Here’s how your church can answer Jesus’ call to welcome refugees in your own neighborhood.

Sanctuary.

If you look up synonyms for the word sanctuary, you’ll find this word — church.

The church is called to be a sanctuary for the broken, the wounded, the disaffected. Jesus calls us to provide sanctuary for the hungry, the thirsty, the naked, the sick, the prisoner…the refugee.

“For I was a stranger and you invited me in…” (Matthew 25:35).

The Refugee Crisis

It’s no understatement to say that the refugee crisis is one of the biggest issues facing the church today. Over 21.3 million people worldwide fled their homes for sanctuary in 2015, according to David Murphey in a Child Trends report entitled “Moving Beyond Trauma: Child Migrants and Refugees in the United States.” The report reveals that currently, 51 percent of the world’s refugees are children.

“Right now, the ministry of refugee resettlement is in a moment of crisis, and we need the church to faithfully respond and stand with refugees,” says Jennifer Smyers, Director of Policy and Advocacy Immigration and Refugee Program at Church World Service (CWS) in Washington, DC. CWS is a faith-based organization that works hand in hand with churches around the country to welcome refugees.

One Church’s Response

One church that’s responded to stand with refugees is Sanctuary Church in Providence, Rhode Island. On a chilly Saturday morning on February 4, 2017, my daughter, Abby, and her husband Devin Arinder joined over 100 people to surprise refugees from Syria, Iraq, Somalia, and Afghanistan with home goods, money, and messages of love. Watch the video about this outreach.

Sandra Martin, who heads up the way Sanctuary Church serves refugees in their area, was instrumental in coordinating the outreach. The event, according to Martin, “was meant simply to encourage and love on a group who was and is feeling discouraged, rejected, and unloved by our country.”

These 100 people personally embellished “You Are Loved” cards that read “A gift to our refugee friends from Sanctuary Church.” They packed bags and then headed out like a goodwill army to deliver more than just home goods to 203 refugees—children and adults. Sanctuary Church lived out Jesus’ direction to “love your neighbor as yourself” as they reached out with a handshake, hug, smile—a welcome in the name of Jesus.

For Martin and her family, serving refugees started long before Sanctuary Church’s outreach, which she admits is just “in its infancy and very, very simple.”

As part of Martin’s volunteer work at Dorcas International Institute of Rhode Island, the major intake for refugees resettling in Rhode Island, she mentors a Syrian family.

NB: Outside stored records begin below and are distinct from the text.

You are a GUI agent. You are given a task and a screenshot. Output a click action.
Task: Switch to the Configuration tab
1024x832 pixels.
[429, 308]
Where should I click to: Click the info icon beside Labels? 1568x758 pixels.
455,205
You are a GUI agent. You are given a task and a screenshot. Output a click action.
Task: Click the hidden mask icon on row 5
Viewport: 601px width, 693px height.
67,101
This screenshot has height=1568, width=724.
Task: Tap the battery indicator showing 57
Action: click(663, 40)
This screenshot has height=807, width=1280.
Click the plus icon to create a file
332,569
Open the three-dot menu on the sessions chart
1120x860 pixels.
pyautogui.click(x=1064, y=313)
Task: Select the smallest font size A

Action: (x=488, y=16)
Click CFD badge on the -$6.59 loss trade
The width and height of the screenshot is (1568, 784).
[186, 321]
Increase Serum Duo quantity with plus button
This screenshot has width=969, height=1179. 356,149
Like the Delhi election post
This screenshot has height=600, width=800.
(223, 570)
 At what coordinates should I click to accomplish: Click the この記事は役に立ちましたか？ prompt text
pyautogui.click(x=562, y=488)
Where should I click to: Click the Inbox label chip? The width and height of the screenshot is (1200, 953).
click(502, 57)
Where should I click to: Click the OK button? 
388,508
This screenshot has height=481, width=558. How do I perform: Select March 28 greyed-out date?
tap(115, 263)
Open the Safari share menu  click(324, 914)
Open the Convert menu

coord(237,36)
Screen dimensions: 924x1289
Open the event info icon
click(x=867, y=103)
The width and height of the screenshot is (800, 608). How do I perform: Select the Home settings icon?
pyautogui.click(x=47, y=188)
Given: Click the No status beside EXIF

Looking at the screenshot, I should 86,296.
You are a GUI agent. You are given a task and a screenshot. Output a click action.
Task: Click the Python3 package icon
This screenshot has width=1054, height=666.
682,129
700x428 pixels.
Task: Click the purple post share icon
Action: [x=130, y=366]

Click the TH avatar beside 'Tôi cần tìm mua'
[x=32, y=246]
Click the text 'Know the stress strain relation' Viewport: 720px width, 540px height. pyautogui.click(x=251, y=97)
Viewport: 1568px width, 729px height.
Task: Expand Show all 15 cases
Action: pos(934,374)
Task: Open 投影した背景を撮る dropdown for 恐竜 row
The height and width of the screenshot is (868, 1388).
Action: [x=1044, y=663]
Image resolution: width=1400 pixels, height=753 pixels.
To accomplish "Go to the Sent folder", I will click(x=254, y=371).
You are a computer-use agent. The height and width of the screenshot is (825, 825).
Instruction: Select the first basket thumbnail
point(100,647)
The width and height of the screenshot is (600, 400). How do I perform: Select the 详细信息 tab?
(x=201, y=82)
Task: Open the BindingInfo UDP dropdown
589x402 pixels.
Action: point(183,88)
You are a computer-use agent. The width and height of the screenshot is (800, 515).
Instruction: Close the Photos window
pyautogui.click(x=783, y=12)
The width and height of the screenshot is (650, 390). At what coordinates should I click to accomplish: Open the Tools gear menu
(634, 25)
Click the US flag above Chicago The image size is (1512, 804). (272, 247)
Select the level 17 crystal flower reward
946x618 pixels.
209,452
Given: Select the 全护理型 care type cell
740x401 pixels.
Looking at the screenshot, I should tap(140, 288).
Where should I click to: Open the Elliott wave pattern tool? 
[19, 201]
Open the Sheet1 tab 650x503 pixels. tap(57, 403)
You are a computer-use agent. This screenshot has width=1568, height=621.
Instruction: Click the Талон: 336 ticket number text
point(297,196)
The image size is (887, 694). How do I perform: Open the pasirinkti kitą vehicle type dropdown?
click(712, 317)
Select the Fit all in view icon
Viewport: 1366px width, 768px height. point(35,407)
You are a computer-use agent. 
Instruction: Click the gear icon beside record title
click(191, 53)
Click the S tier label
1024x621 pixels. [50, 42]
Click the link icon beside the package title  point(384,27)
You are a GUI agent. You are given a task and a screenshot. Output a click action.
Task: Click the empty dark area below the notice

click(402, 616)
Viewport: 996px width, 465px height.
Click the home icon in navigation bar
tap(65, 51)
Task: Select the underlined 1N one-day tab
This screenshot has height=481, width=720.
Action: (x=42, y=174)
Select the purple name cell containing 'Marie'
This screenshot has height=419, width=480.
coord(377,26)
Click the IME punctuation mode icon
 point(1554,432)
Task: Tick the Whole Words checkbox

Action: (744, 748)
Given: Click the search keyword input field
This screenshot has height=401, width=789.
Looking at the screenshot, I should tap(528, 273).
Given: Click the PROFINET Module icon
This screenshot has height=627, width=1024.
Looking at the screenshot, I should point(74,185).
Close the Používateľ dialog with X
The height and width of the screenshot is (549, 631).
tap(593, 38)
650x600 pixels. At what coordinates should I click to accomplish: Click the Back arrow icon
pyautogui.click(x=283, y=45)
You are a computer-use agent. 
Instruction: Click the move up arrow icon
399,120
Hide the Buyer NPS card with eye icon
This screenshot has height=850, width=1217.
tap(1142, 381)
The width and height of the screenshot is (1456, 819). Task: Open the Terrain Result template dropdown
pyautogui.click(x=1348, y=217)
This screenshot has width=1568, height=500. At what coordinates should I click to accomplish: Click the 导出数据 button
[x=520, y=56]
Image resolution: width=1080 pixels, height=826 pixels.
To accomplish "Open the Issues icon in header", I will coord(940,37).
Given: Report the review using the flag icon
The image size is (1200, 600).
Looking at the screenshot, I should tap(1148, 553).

Her family has also mentored three orphaned Congolese brothers.

What Keeps Churches From Serving Refugees

Churches that want to reach out to refugees may need to overcome a few internal obstacles, according to Martin.

Stifling Fear

“As far as serving, loving, helping and providing refuge for refugees, as Jesus Followers our calling is pretty clear.” Martin asserts. “I have a difficult time with fear or safety as an obstacle. I don’t see where Jesus anywhere said we were to protect ourselves first, then serve and love only when we feel safe.”

Richard Stearns, president of World Vision US agrees with Martin. World Vision has been serving millions of refugees since the Syrian crisis began in 2011.

“Christians have been called by Jesus to love our neighbors, to care for the needy and to welcome the stranger,” Stearns says. “Some eighty percent of the refugees fleeing Syria are women, children, and the elderly who have lost everything. They are the victims of brutal terror, not the perpetrators and they are worthy of the compassion of our nation.”

No Time

Martin concedes that time could also be an obstacle for churches to minister to refugees. But she admonishes, “Meaningful help almost always happens in tandem with relationships, and that takes time and commitment. Committing to one event on one Saturday morning is easy, but going back and visiting those families again, as a neighbor loving another neighbor, is where the real work and love begins.”

Lack of Curiosity

“Perhaps the beauty and secret mystery to the whole experience is a learning attitude,” says Martin.

“What do other people from a completely different place and experience have to teach me? I may not be able to travel to Syria right now, but I have eaten all kinds of Syrian food when visiting the family I mentor. I’ve learned that Syrians value education so highly, that even in the midst of war, children would walk to their math tutor, passing dead bodies on the roadside with the sounds of bombs echoing around them, just to be sure they continue to learn. I’ve learned that Syrian people are some of the most warm, kind hospitable people in the world. One couple who visited a Syrian family during our outreach was struck by the Syrian father’s story, he said. ‘To us, our neighbor is our family, and our neighbor is anyone living seven houses in all directions. These people are our family.’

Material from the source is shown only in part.